DNS (Domain Name System)

• Associates domain names with IP addresses.
• Examples:
  • Facebook's IPv4 and IPv6 addresses.
  • TradeMe's IPv4 addresses.
  • Google's IPv4 and IPv6 addresses.
• The name that is tied to the IP address.
• It's impractical to use the IP address directly, so we assign them names that are friendly.

NSLOOKUP

• A utility to look up the IP address of a domain name.
• On Windows, use nslookup domain_name.
• On Linux/Mac, use host domain_name.
• The query contacts a DNS server, which maintains a mapping table of domain names to IP addresses.
• The DNS server returns the name, address, and aliases associated with the domain.
• DNS servers can query other DNS servers to find mappings if they don't have the entry in their table.
• The process of resolving friendly names to IP addresses is the core function of DNS.
• ISPs typically host DNS servers.

Port Numbers

• A way to differentiate between different services running on a single computer.
• Communication happens with software running on a computer (e.g., web server, email server).
• Port numbers identify the specific service or application.
• Port numbers are 16-bit numbers (0-65535).
• Port numbers 0-1023 are reserved for common protocols and services.
• Higher port numbers are dynamically assigned.
• Examples:
  • 80: Web server (HTTP)
  • 22: Secure Shell (SSH)
  • 21: File Transfer Protocol (FTP)
• Netstat: A utility to view active network connections and the port numbers in use.

Protocols

• Rules and procedures that govern how computers communicate.
• They specify message formats and actions.
• Network protocols often end with "P" (e.g., IP, HTTP).
• Protocols are organized in layers, forming a stack.
  • They add headers and trailers to describe the protocol of that layer.

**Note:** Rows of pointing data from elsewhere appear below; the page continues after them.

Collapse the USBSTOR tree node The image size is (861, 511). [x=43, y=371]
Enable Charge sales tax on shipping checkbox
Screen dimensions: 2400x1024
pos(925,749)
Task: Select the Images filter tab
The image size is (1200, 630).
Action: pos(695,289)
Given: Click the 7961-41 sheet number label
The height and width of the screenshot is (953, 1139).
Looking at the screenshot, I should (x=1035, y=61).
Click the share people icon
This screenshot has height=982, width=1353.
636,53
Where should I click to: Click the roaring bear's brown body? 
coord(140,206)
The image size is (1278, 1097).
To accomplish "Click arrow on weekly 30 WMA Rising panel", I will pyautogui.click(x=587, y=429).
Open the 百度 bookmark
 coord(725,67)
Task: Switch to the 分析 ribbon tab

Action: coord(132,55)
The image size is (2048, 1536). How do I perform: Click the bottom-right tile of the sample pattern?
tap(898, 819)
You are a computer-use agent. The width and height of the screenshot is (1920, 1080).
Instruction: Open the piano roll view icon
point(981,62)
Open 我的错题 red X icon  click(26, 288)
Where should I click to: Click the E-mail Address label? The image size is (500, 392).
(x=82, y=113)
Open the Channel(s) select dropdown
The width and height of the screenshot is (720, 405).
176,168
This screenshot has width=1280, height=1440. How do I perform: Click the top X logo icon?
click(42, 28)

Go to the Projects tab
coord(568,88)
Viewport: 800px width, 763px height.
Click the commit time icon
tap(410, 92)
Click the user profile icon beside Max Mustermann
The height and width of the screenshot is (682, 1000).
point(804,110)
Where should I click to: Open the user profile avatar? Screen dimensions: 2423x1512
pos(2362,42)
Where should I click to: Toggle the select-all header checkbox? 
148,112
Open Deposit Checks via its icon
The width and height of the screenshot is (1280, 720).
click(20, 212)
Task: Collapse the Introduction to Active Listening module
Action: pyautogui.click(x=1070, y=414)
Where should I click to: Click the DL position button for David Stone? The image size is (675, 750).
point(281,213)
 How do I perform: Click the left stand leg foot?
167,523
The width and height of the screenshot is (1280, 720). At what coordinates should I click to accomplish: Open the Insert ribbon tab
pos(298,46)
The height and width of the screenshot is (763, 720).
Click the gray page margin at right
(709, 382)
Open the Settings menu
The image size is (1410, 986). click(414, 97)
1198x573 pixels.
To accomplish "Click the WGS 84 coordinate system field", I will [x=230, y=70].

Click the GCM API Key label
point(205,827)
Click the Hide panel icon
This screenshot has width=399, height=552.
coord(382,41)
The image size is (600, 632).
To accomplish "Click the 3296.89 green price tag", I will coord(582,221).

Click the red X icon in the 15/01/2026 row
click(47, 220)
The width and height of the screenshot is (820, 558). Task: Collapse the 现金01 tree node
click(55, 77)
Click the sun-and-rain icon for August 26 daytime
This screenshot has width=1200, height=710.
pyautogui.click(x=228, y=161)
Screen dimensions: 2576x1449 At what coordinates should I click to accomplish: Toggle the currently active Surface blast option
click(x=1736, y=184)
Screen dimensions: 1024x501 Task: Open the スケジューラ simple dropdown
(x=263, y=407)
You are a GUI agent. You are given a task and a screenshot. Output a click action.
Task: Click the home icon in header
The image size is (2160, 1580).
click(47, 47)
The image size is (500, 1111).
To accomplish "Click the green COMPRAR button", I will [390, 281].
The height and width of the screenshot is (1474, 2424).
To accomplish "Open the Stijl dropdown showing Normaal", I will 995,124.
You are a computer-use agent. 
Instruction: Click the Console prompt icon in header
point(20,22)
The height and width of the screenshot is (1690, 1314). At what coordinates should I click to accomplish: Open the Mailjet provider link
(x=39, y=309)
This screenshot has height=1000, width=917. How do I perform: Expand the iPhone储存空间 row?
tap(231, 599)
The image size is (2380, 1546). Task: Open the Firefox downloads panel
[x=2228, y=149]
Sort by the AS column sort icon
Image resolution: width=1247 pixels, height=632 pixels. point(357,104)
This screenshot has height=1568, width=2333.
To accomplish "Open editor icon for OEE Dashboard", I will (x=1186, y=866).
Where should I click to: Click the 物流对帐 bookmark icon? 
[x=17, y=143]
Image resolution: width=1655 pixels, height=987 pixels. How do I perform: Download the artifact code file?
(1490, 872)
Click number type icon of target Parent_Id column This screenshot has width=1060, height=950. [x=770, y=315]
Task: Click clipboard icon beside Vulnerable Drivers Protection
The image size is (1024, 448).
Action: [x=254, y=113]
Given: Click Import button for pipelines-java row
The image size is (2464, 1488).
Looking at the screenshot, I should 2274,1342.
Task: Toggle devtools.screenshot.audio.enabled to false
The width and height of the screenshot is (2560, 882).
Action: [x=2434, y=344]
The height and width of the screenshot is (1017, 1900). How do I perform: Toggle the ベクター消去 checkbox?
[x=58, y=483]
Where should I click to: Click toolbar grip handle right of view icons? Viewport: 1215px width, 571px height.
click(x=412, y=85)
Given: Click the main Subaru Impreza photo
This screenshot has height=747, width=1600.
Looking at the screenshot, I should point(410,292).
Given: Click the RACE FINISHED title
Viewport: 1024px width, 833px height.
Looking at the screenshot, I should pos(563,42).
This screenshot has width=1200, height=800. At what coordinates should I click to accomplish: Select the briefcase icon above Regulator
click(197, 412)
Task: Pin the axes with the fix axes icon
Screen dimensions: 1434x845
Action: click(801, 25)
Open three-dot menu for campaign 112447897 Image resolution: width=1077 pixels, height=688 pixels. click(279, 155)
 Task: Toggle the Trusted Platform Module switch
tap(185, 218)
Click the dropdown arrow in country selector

Protocol Stack (Five Layers)

• Application Layer: HTTP, SMTP, etc.
• Transport Layer: TCP, UDP.
• Network Layer: IP.
• Data Link Layer: Ethernet, Wi-Fi.
• Physical Layer: Cables, wireless signals.
• Each layer communicates with its peer layer on the other host using a specific protocol.
• Data at each layer is encapsulated with headers and trailers relevant to that layer.

Example Data Transmission

• Host A sends an email to Host B.
• The email application divides the data into segments (TCP).
• TCP adds a header to the segment.
• The segment forms an IP packet with an IP header.
• The packet goes to Ethernet and gets an Ethernet header.
• The data is transmitted as a bit stream through the Internet.
• Routers use the IP address to determine the path.
• At the destination, headers are removed layer by layer until the application data is reached.
• Reassembling of packets (if out of order) happens at the TCP layer.
• The operating system implements these protocols.

Wireshark

• A tool to capture and examine network packets.
• Can capture packets traveling through the NIC.
• Allows you to see the headers and contents of packets (though encrypted content will be unreadable).